Texte source.
Du fait de la crise provoquée par Emmanuel Macron avec la dissolution de l’Assemblée nationale, une première étape-clé dans l’élaboration du budget a déjà été ratée. En principe, les arbitrages politiques sont rendus entre le 1er juin et la mi-juillet, de façon que le gouvernement présente les premières lignes du budget, côté dépenses, « avant le 15 juillet », comme le prévoit la loi organique relative aux lois de finances. Cette année, les arbitrages avaient à peine débuté que la dissolution, annoncée le 9 juin, les a stoppés net.
Pris par les élections législatives puis démissionnaire après les avoir perdues, le gouvernement de Gabriel Attal n’a pas remis au Parlement le document prévu dans les temps. Un mois après la date légale, le texte n’est toujours pas disponible. Bercy évoque sa possible diffusion vers « la fin du mois d’août ».
Gabriel Attal a tranché
Une deuxième étape a tardé elle aussi : l’envoi aux ministères des lettres fixant leurs futurs plafonds de dépenses. Ces lettres, issues des discussions entre Bercy et les différents ministres, sont traditionnellement envoyées par Matignon début août. Cette année, le ministre des comptes publics, Thomas Cazenave, avait entamé le travail en s’entretenant avec ses collègues Stanislas Guerini, ministre de la fonction publique, et Amélie Oudéa-Castéra, ministre des sports, quand la dissolution a tout suspendu.
Depuis, plus question pour le gouvernement démissionnaire de prendre des décisions politiques. Pour ne pas bloquer la très complexe mécanique budgétaire, Thomas Cazenave et son ministre de tutelle, Bruno Le Maire, chargé de l’économie et des finances, ont néanmoins préparé des « lettres plafonds » et les ont transmises à Matignon, fin juillet. Elles conduiraient à une baisse des crédits de l’Etat en 2025, pour « tenir la trajectoire » de redressement des comptes publics, précise l’entourage de Bruno Le Maire.
Après avoir hésité, Gabriel Attal a finalement annoncé, mercredi 14 août au soir, qu’il allait signer ces lettres et les adresser « dans les prochains jours » aux ministères. Objectif, faire en sorte « que les administrations disposent d’une base sur laquelle conduire les travaux préparatoires au projet de loi de finances, et que celui-ci puisse être présenté début octobre comme chaque année ». Le premier ministre démissionnaire assure cependant qu’il se limite ici à gérer les affaires courantes, selon sa mission : « Cette première base budgétaire, respectant les engagements de la France, ne préempte pas les arbitrages finaux qui seront rendus par le prochain gouvernement », précise Matignon.
A ce stade, rien de dramatique dans ces atermoiements. A Bercy, malgré les aléas politiques, la direction du Trésor a poursuivi son travail technique, fait tourner ses modèles économétriques, préparé des documents, et le prochain gouvernement ne partira pas d’une page blanche. Chaque jour qui passe complique néanmoins la donne. « Cela devient tendu », constate le rapporteur général de la commission des finances au Sénat, Jean-François Husson (ex-Les Républicains).
La « mère des lois »

Données fournies.
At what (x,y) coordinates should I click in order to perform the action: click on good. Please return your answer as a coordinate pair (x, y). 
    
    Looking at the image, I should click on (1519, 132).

Détail de la tâche. Traduisez en anglais cette phrase du texte source : « A Bercy, malgré les aléas politiques, la direction du Trésor a poursuivi son travail technique, fait tourner ses modèles économétriques, préparé des documents, et le prochain gouvernement ne partira pas d’une page blanche. »

Réponse complète. At Bercy, despite the political upheavals, the Treasury Directorate has continued its technical work, run its econometric models and prepared documents, and the next government will not be starting from a blank page.